TV Warehouse

Programming
- Picture format: 16:9, 576i (SDTV)

Ownership
- Owner: Canis Media

History
- Launched: November 2001; 24 years ago 11 September 2013; 12 years ago (revival)
- Replaced: Discount TV

Links
- Website: www.tvwarehouse.com

= TV Warehouse =

British infomercial shopping channel

TV Warehouse is an infomercial-based shopping channel brand based in the UK. The channel is owned and was originally launched by Canis Media.

==History==
TV Warehouse first launched in November 2001 by Sirius Retail Television. A sister channel TV Warehouse Select was launched in May 2002. In May 2005, both TV Warehouse channels were sold to TV Network.

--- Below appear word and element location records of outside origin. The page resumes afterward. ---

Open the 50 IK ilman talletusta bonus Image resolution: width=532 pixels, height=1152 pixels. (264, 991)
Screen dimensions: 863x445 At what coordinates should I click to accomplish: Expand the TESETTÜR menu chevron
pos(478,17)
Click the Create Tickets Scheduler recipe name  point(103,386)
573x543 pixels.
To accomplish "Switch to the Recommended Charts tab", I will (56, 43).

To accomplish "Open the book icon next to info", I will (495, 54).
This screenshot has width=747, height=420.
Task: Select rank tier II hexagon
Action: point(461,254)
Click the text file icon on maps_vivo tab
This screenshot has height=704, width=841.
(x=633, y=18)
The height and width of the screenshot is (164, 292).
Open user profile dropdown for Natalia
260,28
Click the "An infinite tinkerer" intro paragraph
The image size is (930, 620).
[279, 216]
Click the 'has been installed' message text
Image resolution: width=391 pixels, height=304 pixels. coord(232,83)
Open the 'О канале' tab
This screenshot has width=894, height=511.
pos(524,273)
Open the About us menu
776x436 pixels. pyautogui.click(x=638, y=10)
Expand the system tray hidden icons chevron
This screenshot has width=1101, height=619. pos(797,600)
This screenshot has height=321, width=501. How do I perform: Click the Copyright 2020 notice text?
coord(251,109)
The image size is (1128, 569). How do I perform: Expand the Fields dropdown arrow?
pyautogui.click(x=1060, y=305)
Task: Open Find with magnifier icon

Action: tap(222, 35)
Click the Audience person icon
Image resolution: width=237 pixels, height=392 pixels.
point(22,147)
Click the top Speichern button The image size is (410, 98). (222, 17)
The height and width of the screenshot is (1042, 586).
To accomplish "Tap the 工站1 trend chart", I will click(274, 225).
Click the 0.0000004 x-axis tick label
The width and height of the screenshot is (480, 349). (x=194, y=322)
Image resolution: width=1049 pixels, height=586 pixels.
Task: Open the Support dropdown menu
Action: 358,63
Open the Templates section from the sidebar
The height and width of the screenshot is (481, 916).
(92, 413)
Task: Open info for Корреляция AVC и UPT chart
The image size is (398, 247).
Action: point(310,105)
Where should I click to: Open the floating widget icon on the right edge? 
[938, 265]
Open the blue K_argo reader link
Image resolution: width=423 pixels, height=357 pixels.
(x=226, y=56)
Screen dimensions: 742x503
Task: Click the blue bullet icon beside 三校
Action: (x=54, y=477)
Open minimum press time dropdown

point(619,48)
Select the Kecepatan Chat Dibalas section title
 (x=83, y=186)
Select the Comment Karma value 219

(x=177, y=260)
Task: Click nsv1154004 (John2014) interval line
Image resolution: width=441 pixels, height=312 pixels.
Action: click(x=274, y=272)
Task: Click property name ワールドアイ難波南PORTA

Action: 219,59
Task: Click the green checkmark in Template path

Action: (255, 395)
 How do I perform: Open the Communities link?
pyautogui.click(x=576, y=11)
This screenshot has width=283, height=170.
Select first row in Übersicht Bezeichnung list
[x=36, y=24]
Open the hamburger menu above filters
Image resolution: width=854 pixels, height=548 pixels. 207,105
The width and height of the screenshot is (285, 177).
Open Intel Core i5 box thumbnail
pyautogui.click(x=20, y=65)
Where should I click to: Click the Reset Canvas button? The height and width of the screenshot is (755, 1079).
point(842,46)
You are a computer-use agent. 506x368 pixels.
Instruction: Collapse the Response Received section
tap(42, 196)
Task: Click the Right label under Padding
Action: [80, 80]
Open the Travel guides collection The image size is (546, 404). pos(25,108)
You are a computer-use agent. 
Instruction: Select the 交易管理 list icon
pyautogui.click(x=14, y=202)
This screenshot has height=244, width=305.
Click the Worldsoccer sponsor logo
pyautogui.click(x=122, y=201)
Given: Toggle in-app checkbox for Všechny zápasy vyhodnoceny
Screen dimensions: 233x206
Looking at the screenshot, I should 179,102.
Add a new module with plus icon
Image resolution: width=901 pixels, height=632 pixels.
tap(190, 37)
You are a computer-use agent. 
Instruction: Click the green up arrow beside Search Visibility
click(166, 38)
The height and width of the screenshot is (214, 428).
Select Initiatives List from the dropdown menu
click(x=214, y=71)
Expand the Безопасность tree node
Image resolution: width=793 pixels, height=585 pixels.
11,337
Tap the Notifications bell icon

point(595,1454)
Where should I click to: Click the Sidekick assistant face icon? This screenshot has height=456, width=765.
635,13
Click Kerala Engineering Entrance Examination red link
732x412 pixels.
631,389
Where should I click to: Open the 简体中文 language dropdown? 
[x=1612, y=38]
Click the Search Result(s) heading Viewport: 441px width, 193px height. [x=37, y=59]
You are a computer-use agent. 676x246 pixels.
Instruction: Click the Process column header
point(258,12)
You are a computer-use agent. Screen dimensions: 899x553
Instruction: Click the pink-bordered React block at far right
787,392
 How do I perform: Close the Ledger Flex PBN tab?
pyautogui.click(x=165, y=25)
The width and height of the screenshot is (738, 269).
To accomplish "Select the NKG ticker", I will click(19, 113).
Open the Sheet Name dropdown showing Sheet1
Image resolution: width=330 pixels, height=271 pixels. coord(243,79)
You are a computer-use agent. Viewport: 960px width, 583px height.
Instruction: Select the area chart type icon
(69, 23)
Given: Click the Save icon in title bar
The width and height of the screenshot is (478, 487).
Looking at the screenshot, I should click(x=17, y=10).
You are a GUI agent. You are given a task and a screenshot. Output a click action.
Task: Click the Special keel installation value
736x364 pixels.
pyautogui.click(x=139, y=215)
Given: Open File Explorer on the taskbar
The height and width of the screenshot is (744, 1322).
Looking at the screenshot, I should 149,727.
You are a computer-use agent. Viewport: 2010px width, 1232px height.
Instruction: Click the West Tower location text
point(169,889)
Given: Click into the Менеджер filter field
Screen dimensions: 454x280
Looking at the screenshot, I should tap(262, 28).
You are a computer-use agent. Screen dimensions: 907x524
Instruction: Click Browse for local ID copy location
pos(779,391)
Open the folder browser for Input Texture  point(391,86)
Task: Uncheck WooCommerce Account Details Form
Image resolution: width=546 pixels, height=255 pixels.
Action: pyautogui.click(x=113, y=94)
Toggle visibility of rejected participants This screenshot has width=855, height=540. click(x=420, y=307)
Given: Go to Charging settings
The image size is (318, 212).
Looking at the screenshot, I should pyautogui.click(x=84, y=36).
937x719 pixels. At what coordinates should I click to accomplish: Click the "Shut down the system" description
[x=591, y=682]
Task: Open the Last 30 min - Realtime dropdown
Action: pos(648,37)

On July 15, 2008, TV Warehouse Select was renamed TV Warehouse 2. TV Network soon went into liquidation. JML purchased both channels

On 2 February 2009, both channels were rebranded and were replaced by JML Home & DIY and Shop Now TV.

On 11 September 2013, Canis Media relaunched TV Warehouse on Sky channel 657 and Freesat channel 804. It was moved to Sky channel 667 on 19 August 2014 and removed from Freesat later the same month. TV Warehouse continues to air popular and well known infomercials in Poland and the UK.

It moved to Sky channel 676 on 1 May 2018.